Le aziende stanno facendo piani di emergenza per far fronte all’escalation della crisi Russia-Ucraina. Coca-Cola HBC, l’imbottigliatore di bevande analcoliche quotato a Londra, ha dichiarato che sta considerando di accumulare ingredienti per limitare qualsiasi interruzione in Russia, una situazione che andrà a incidere sulla carenza di approvvigionamento e sull’aumento dei costi. Nella presentazione dei dati della scorsa settimana, il Ceo di Diageo, Ivan Menezes, ha dichiarato di aspettarsi che la volatilità a breve termine rimanga, compresi i potenziali impatti del Covid-19, i vincoli della catena di approvvigionamento globale e l’aumento dell’inflazione dei costi. Dello stesso avviso Patrick Ricard di Pernod Ricard, facendo un riferimento alla volatilità in corso, riferendosi agli effetti rimanenti del coronavirus, riconoscendo che alcune materie prime e di produzione stavano influenzando l’azienda.

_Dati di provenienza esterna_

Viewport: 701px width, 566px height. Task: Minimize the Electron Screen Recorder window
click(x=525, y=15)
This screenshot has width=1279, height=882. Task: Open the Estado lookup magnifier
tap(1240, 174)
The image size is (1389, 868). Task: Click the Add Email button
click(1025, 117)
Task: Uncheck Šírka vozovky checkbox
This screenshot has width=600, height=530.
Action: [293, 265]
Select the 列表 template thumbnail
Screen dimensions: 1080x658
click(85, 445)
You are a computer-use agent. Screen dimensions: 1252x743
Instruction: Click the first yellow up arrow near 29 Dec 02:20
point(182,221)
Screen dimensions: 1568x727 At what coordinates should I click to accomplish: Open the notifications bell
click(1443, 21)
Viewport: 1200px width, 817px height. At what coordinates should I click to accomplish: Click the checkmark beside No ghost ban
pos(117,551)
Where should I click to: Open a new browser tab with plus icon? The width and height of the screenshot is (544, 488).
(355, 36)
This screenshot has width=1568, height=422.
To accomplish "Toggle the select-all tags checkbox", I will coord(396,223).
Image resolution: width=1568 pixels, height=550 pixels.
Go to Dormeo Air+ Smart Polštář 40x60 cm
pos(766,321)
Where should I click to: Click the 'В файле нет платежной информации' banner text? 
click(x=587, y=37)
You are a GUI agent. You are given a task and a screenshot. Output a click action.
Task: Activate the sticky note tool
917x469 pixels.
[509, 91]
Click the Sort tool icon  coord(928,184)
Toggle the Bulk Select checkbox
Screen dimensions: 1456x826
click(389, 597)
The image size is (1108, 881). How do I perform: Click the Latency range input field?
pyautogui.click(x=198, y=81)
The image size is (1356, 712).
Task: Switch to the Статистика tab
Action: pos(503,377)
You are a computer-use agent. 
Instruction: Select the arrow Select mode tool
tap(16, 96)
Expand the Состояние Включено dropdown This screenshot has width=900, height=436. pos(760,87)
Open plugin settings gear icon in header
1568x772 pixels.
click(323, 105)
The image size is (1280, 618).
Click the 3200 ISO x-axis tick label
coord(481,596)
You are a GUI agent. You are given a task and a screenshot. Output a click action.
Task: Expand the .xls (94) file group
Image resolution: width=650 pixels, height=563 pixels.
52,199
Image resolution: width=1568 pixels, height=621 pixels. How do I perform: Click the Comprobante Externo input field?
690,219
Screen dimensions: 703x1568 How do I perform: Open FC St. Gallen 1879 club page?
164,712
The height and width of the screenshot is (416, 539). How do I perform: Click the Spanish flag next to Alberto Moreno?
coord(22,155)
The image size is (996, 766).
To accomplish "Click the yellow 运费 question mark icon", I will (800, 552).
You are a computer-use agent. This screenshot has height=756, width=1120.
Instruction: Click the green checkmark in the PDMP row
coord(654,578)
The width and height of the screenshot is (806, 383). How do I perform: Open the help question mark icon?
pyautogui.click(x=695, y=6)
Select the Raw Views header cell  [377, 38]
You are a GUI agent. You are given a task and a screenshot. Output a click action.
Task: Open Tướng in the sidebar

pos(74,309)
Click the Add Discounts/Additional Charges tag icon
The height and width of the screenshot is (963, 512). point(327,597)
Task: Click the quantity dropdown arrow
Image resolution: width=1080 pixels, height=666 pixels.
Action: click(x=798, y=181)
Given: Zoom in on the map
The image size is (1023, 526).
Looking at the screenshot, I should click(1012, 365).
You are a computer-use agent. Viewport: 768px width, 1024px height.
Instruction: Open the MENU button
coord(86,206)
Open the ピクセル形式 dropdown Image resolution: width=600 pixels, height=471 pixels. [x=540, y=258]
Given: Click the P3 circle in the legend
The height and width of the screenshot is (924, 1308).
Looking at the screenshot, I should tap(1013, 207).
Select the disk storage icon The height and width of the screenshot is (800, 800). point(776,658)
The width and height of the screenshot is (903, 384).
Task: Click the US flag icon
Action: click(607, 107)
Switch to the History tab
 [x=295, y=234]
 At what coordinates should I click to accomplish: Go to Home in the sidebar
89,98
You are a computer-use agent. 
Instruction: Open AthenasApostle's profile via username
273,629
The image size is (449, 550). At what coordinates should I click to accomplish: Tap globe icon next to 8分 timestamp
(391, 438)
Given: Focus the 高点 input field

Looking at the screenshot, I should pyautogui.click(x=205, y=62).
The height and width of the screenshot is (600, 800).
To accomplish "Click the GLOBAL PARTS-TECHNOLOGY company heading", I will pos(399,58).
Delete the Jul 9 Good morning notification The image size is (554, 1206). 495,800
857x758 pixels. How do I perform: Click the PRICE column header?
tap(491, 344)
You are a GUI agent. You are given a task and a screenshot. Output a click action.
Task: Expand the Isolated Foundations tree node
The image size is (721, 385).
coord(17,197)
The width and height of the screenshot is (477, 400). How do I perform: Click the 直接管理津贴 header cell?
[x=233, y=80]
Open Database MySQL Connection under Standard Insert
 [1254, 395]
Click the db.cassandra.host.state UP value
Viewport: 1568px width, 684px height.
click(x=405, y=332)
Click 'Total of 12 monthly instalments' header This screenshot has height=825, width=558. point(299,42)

La scorsa settimana Campari aveva modificato le sue aspettative per il 2022, con una previsione sulla marginalità lorda stimata inizialmente a 70 punti base quest’anno, avvertendo che costi più elevati avrebbero ridimensionato il margine operativo che dovrebbe essere stabile per il 2022. L’imballaggio pesa circa la metà degli aumenti dei costi, aveva commentato il Cfo di Campari Paolo Marchesini, citando il vetro per le bottiglie  come preoccupazione principale, oltre all’agave e lo zucchero come altre fonti di inflazione. “Ci aspettiamo che i primi due trimestri di quest’anno siano duri, ma poi le cose miglioreranno, crediamo che l’inflazione dei costi sia temporanea”, aveva comunicato Marchesini agli analisti, prima dell’inizio delle ostilità. Una situazione tra prospettive future, inflazione e prezzi delle materie prime che ha colpito le azioni Campari, in calo di circa il 10%, toccando i minimi dai primi giorni della pandemia.

La carenza mondiale di lattine di alluminio causata dall’aumento dei costi energetici e dall’aumento del consumo domestico durante la pandemia è cosa nota, ma è probabile che sia un trend prolungato. Monster Energy, sui cui dalla California secondo DrinkBusiness  continuano ad arrivare rumors su possibili accordi con Constellation Brands, ha comunicato che le sue performance prima di Natale sono state ostacolate da carenze di materie prime e aumenti dei costi. Rincari delle lattine di alluminio attribuibile all’aumento dei prezzi delle materie prime in alluminio e e dal costo dell’importazione di lattine. L’azienda ha registrato un aumento dei costi degli ingredienti e di altre voci, tra cui spedizione e trasporto, manodopera, autotrasporto, carburante, costi di co-imballaggio, materiali di imballaggio secondari, aumento dei costi di trasporto in uscita e produzione ed efficienza, generando un aumento dei costi di vendita e dei costi operativi.